On the Fed's Demand Bubble
By William A. Niskanen

 

Introduction

It should now be clear that the Federal Reserve caused, or at least accommodated, the bubble in aggregate nominal demand from early 1998 through early 2000. Moreover, the Federal Reserve chose to wring out this excess demand by late 2001, and by late 2002 total demand was significantly below trend (Figure 1). The primary open questions are whether the Federal Reserve should have caused or accommodated the bubble and what the Fed should have done once the bubble was in place.
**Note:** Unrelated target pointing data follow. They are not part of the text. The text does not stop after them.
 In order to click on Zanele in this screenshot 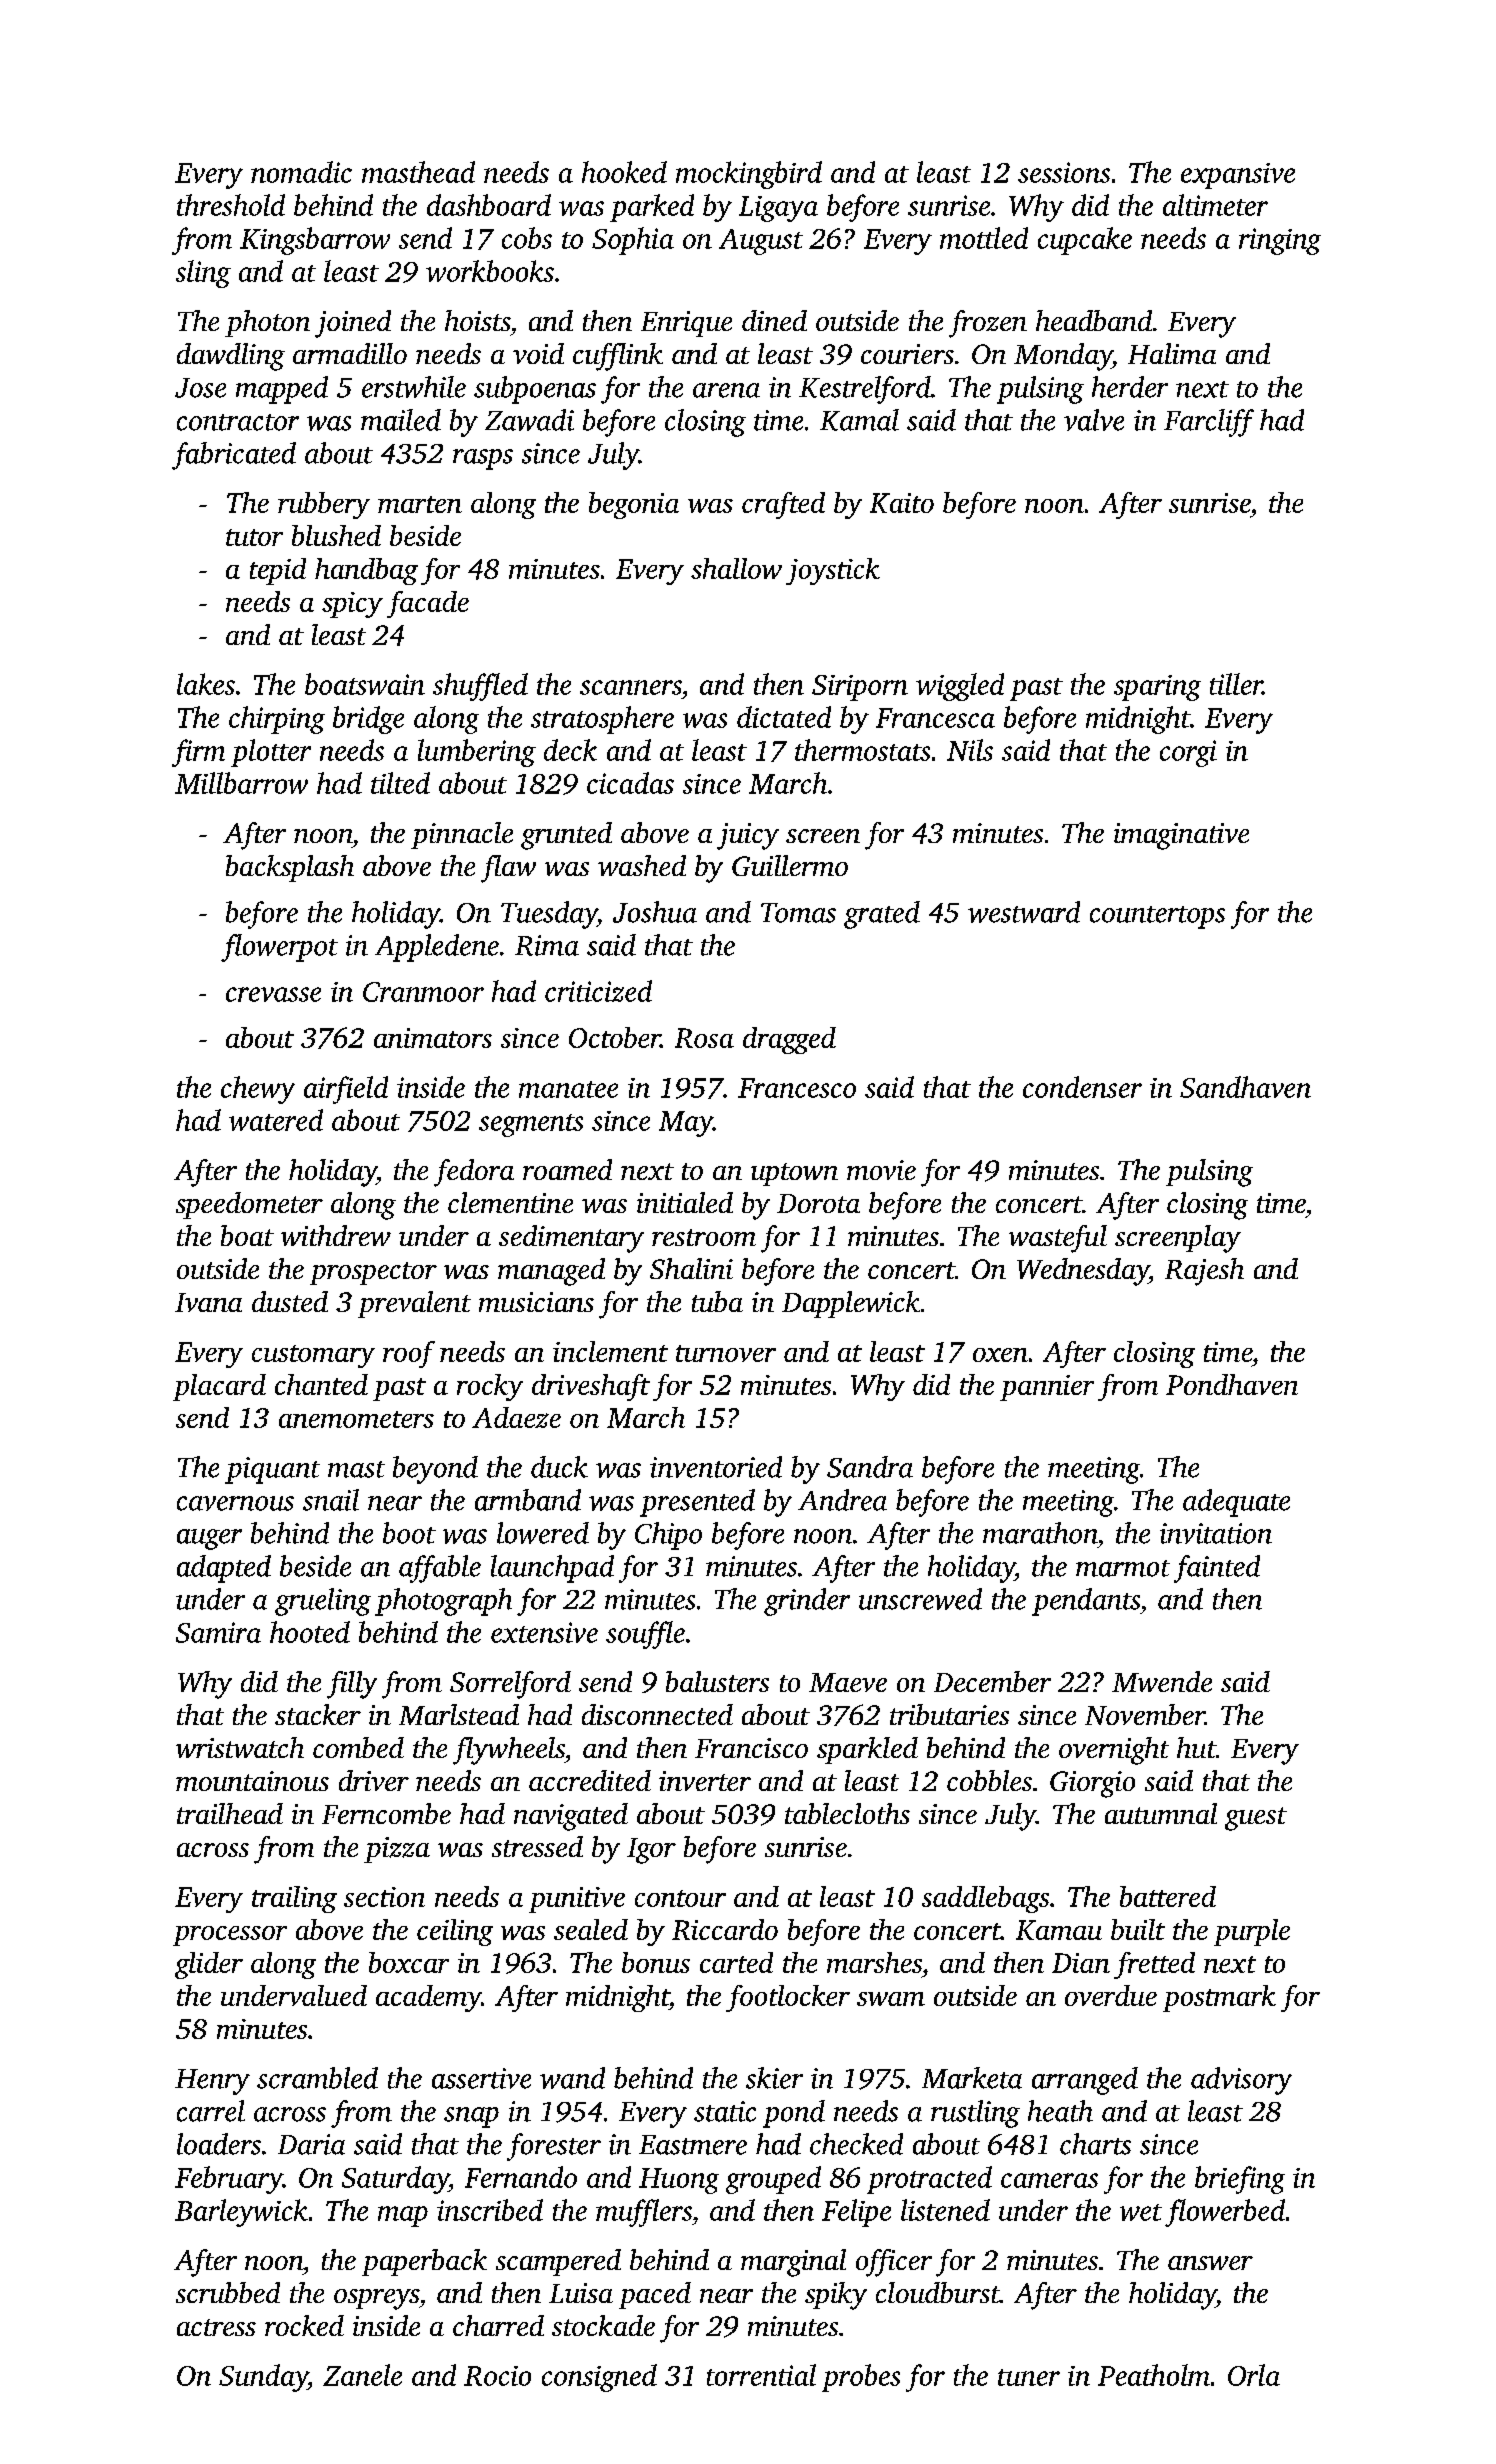, I will do `click(362, 2375)`.
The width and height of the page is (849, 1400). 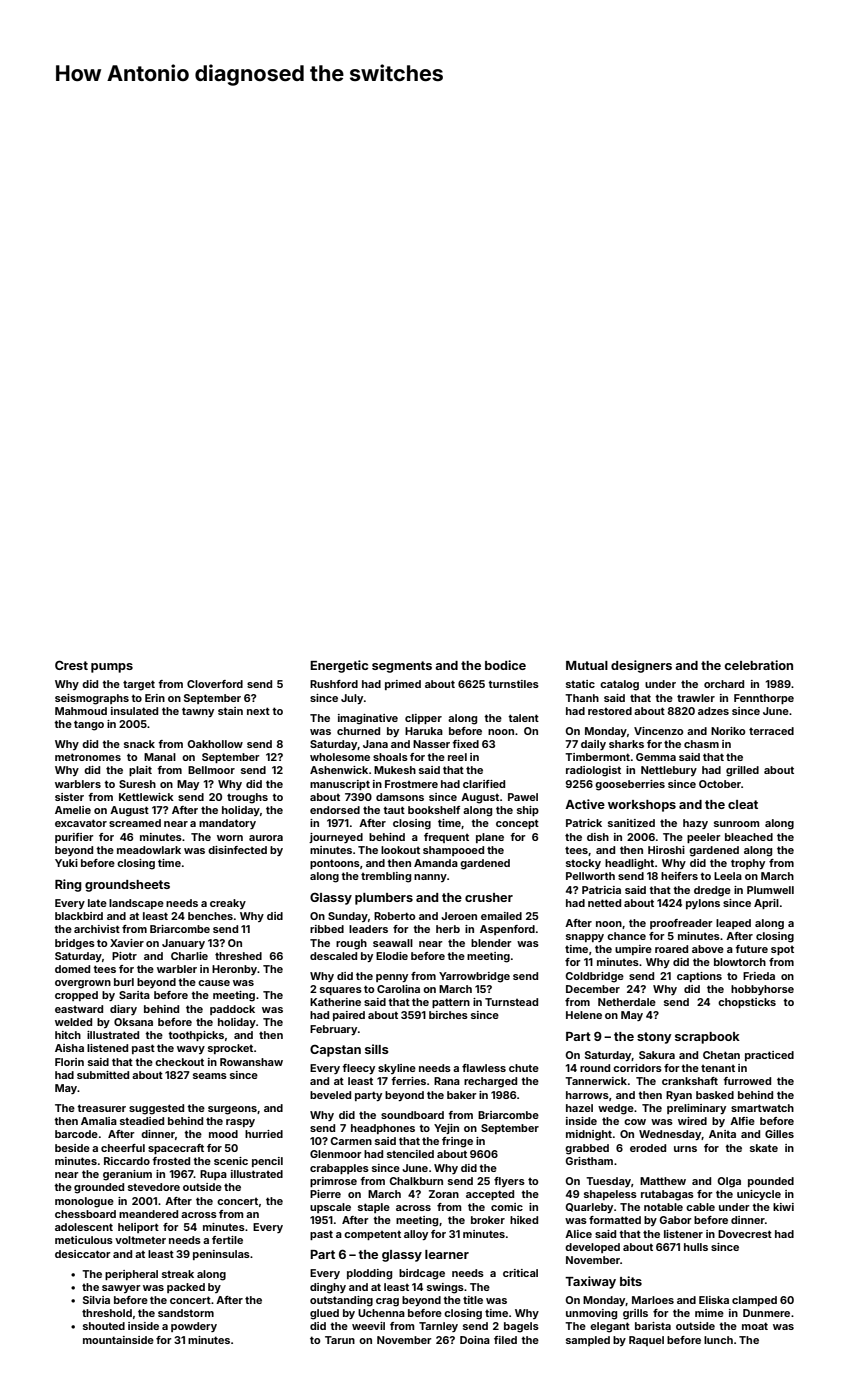 I want to click on Ashenwick, so click(x=339, y=770).
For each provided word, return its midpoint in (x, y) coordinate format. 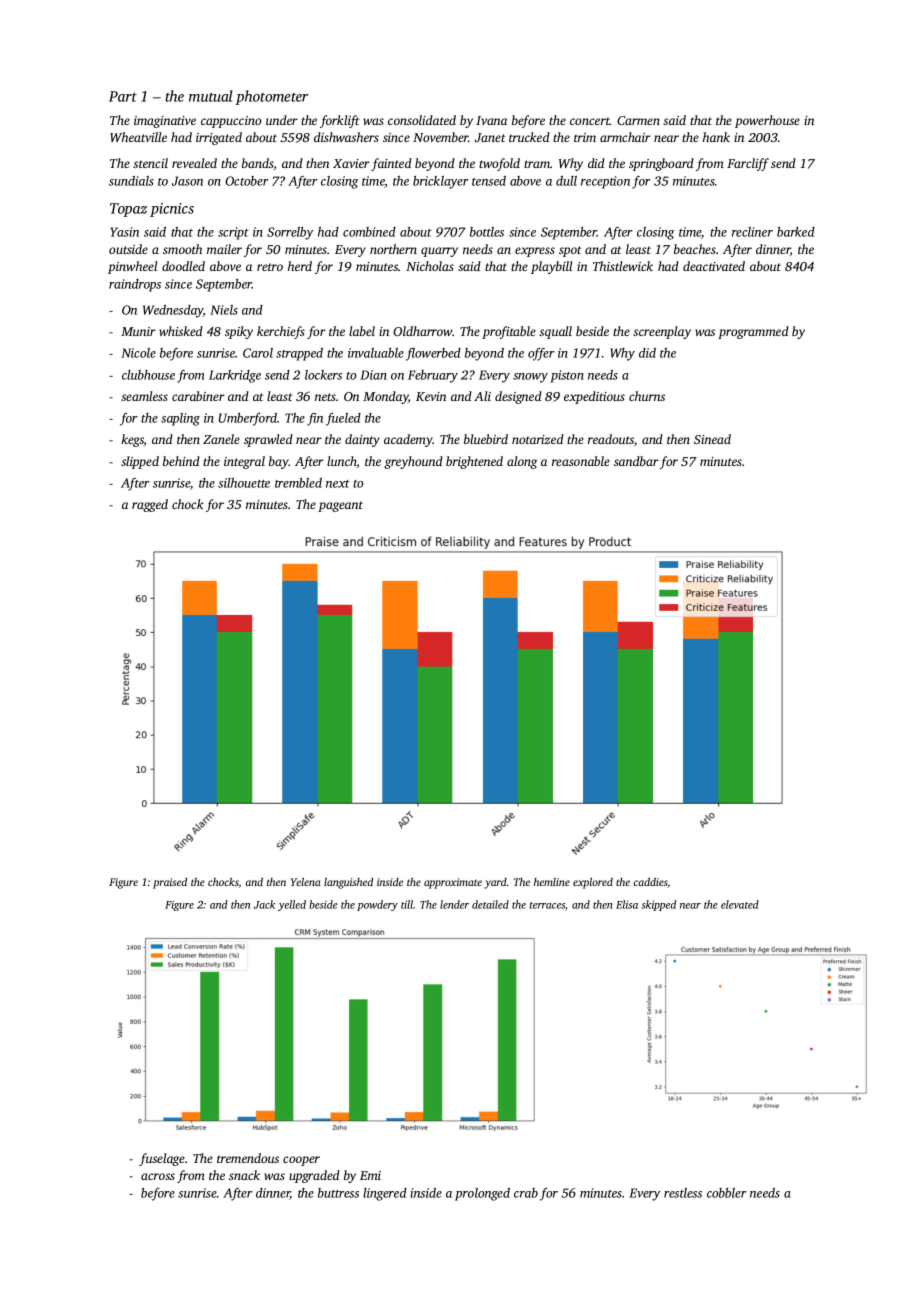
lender (454, 904)
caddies (650, 882)
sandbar (636, 461)
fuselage (162, 1159)
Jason (187, 181)
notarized (538, 439)
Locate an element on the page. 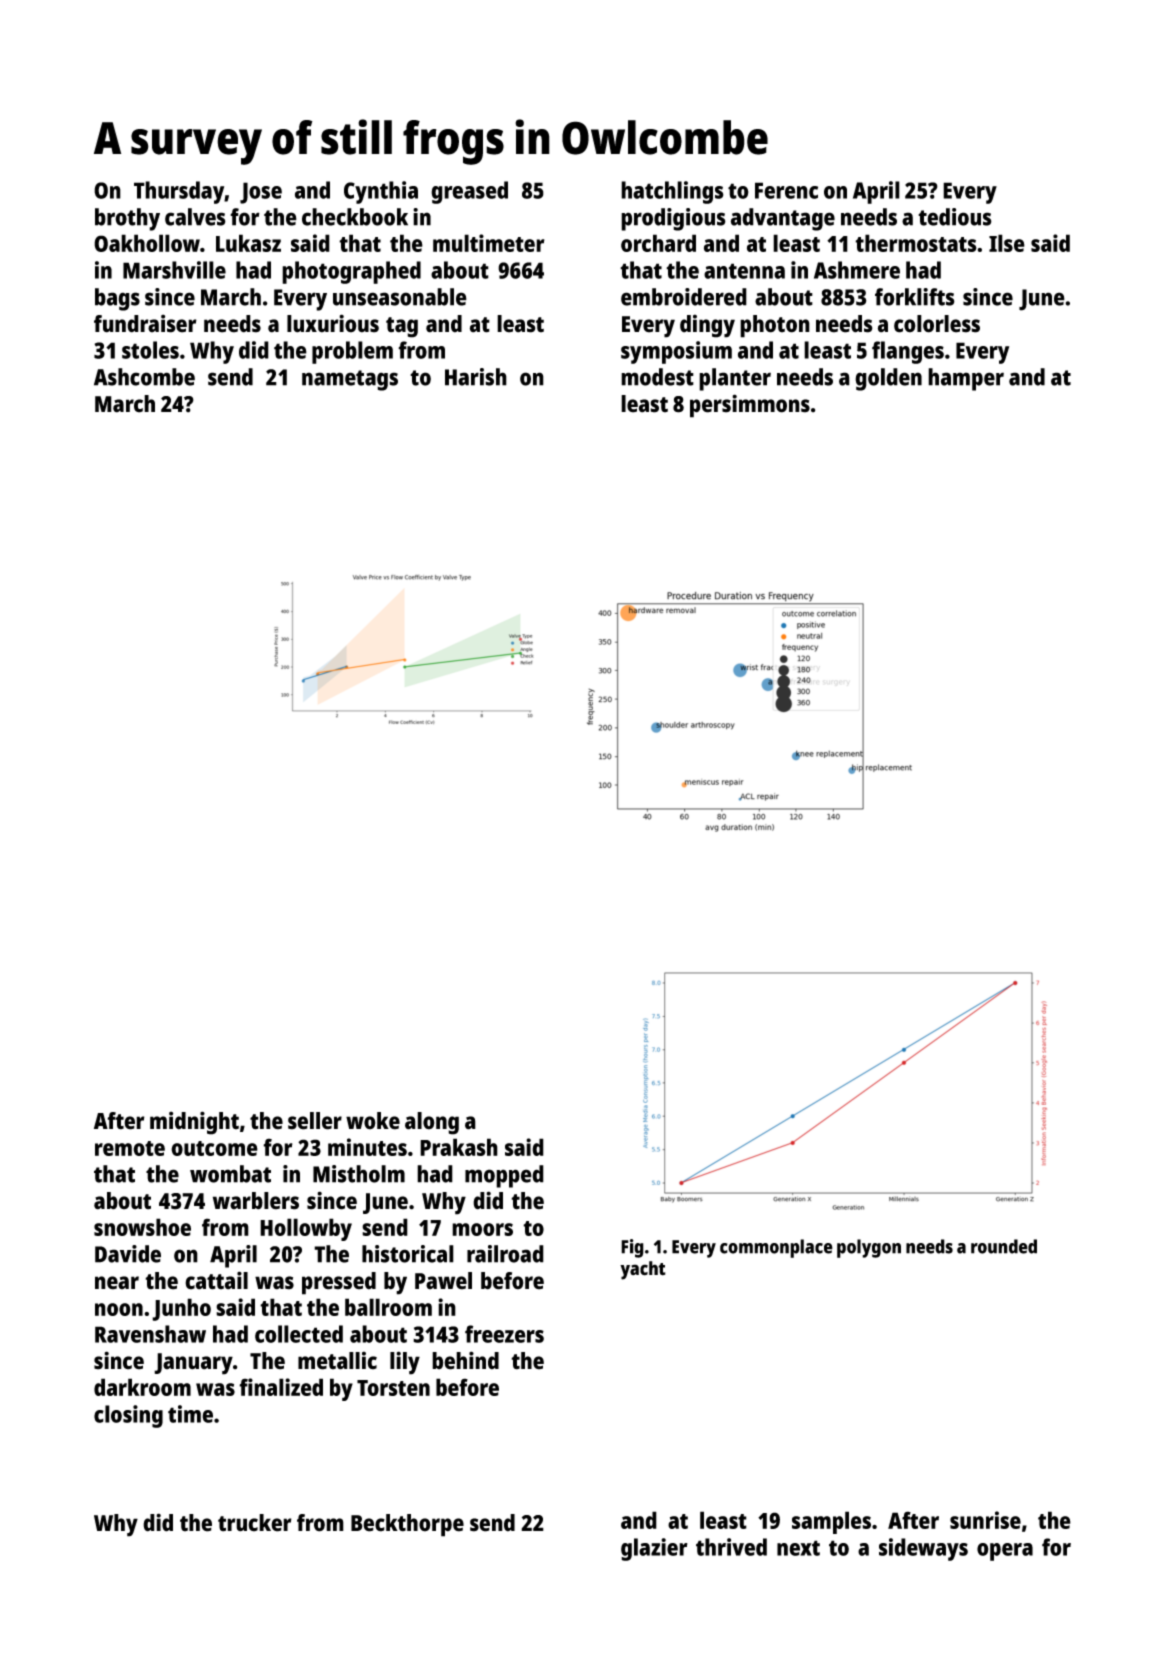 Image resolution: width=1165 pixels, height=1654 pixels. glazier is located at coordinates (654, 1549).
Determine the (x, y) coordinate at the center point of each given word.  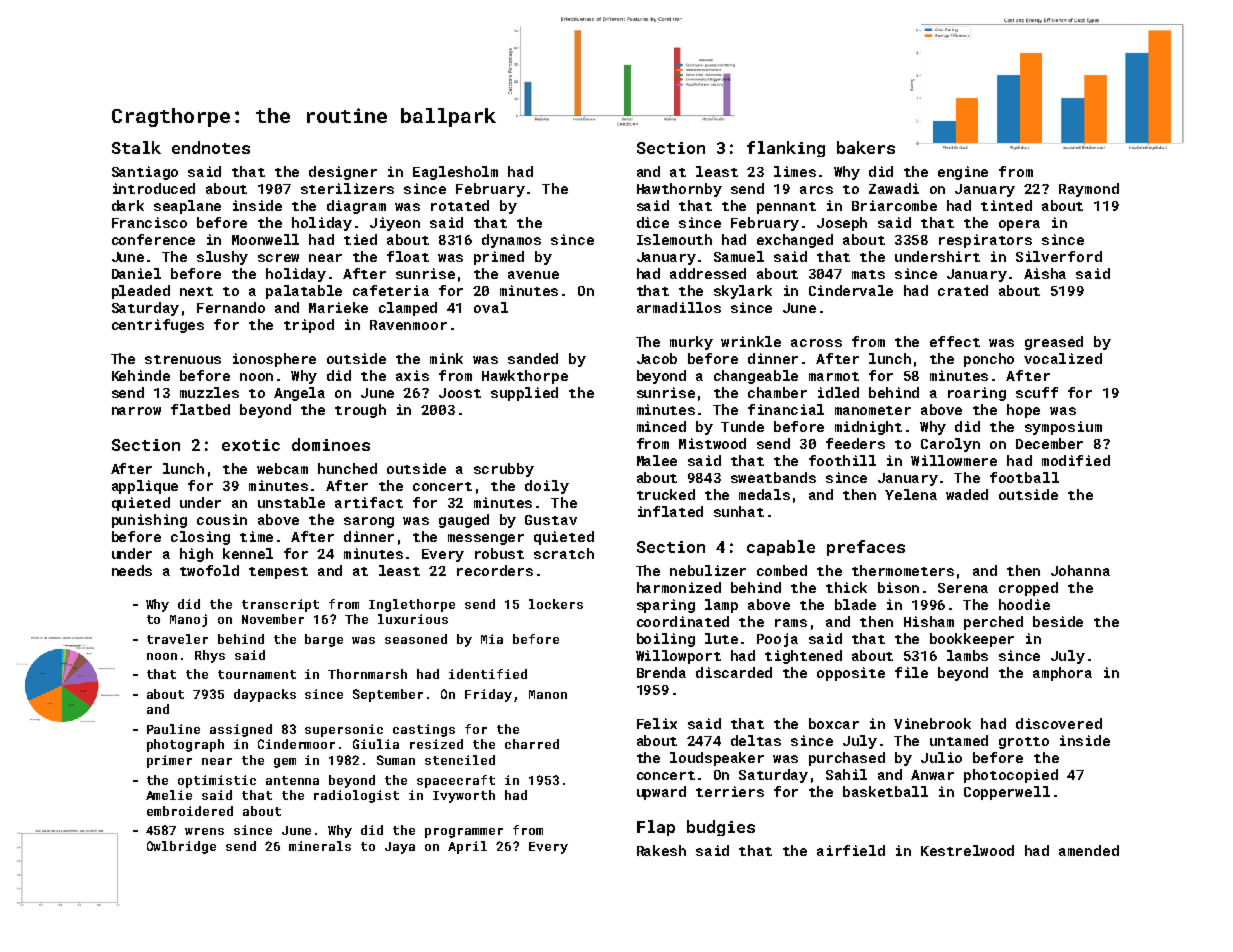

At this point, it is important to distinguish between the bubble in aggregate nominal demand and the nearly synchronous and much larger bubble in equity prices. At the peak of the demand bubble, aggregate nominal demand was only about $320 billion above trend. The bubble in equity prices, in contrast, was about $7 trillion. The monetary stimulus that led to the demand bubble may have contributed to financing the equity bubble but was only a small part of that story. Another study would be necessary to estimate the magnitude and timing of the equity bubble if the Federal Reserve had maintained a trend rate of growth of aggregate demand throughout this period. Until such a study is completed, there is no basis for holding the Federal Reserve responsible for the equity bubble.